• _Data for this task_
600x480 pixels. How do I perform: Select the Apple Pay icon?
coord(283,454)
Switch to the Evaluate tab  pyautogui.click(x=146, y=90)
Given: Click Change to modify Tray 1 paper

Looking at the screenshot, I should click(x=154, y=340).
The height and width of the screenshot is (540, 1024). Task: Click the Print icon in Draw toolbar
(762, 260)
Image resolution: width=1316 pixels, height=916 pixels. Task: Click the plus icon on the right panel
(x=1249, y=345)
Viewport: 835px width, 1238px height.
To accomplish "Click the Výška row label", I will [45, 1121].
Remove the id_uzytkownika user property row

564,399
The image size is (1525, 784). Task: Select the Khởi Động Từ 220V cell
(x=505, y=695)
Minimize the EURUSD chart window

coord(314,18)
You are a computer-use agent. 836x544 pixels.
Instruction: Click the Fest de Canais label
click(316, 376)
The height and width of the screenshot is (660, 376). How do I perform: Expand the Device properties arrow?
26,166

• _What is required_
Give back exactly the lines starting at the one with "You are a computer-use agent. 836x544 pixels." and running to the end of the listing. Include both ends.

• _Response to the task_
You are a computer-use agent. 836x544 pixels.
Instruction: Click the Fest de Canais label
click(316, 376)
The height and width of the screenshot is (660, 376). How do I perform: Expand the Device properties arrow?
26,166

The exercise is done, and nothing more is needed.